Several House Republicans had threatened to put the project in limbo, pledging to defund it over what they call the bureau’s partisanship, most especially its investigations into Mr. Trump.

The FBI has ping-ponged for more than a decade between tearing down the Hoover building and constructing a modern facility on the same site or building a campus-style headquarters in the suburbs.

Potential site selection plans were moving forward under an agreement for the FBI to swap the Hoover Building’s valuable downtown Washington parcel with a developer that would fund the suburban headquarters as part of the exchange.

However, the FBI nixed the swap in July 2017 under the first Trump administration, citing cost concerns, and pushed to demolish the Hoover Building and build a new facility on the same site.

The reversal sparked accusations from House Democrats that Mr. Trump nixed the project to stop a developer from building a hotel near his Trump International Hotel, just a short walk from the FBI.

In 2018, a group of Democrats sent a letter to the General Services Administration charging that Mr. Trump scrapped the relocation plan to “prevent Trump Hotel competitors from acquiring the land.”

“He should not have played any role in a determination that bears directly on his own financial interests with the Trump hotel,” wrote the Democrats, led by Rep. Elijah E. Cummings of Maryland, who died in 2019.

Once Mr. Trump left office, lawmakers in Maryland and Virginia lobbied to include funding in the 2022 federal budget for a suburban headquarters.

The Justice Department’s Office of Inspector General in 2023 cleared Mr.
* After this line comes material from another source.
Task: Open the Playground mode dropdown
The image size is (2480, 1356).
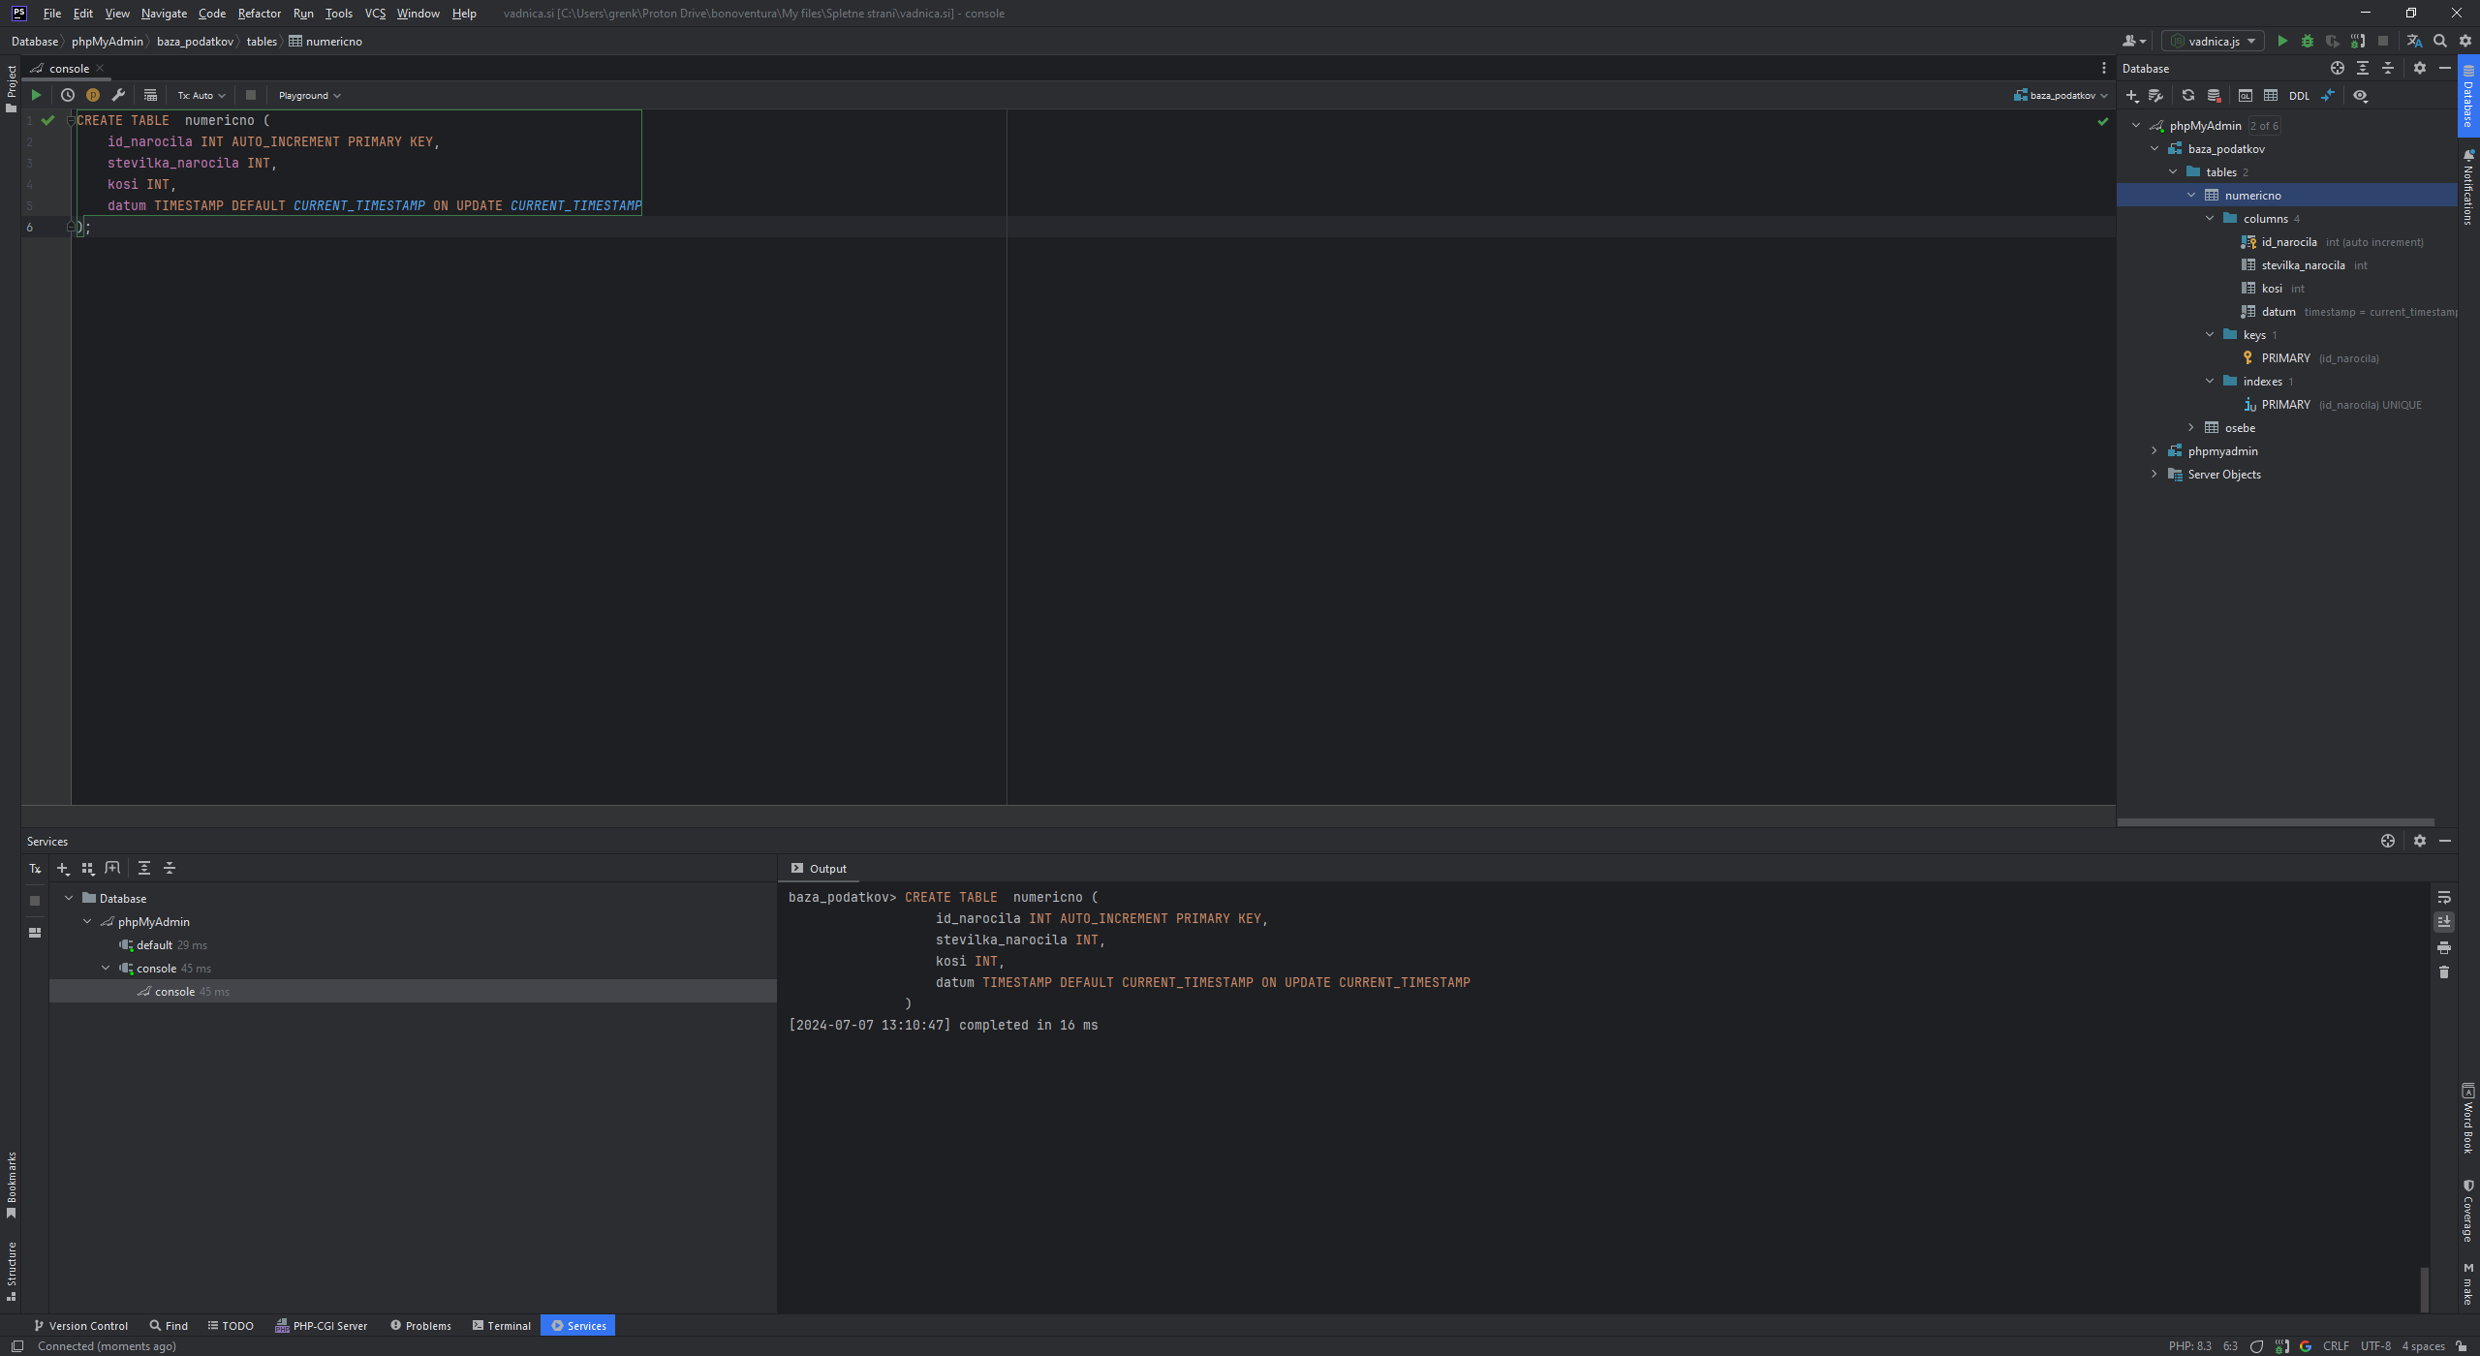Action: [309, 95]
Trump of any wrongdoing, saying his interests had nothing to do with the FBI’s new relocation plans, which were made independently by Mr. Wray.

“Specifically, we found no evidence that in making the decision to seek to have the new FBI headquarters remain at its current [downtown] site, Director Wray and others at the FBI considered the location of the then-named Trump International Hotel or how President Trump’s financial interests could be impacted by the decision,” the inspector general report said.

The inspector general said Mr. Wray’s preference to keep the FBI in downtown Washington and build a new facility on the same site was based on several factors: its proximity to the Justice Department and White House; its ability to keep it secure; and the expansion of the FBI’s Huntsville site, reducing the need for a massive complex in Maryland or Virginia.

“We found that Wray testified credibly about how he reached the decision independently and not as the result of any external pressure or influence,” the report said, adding “other FBI witnesses’ testimony” confirmed Mr. Wray’s account.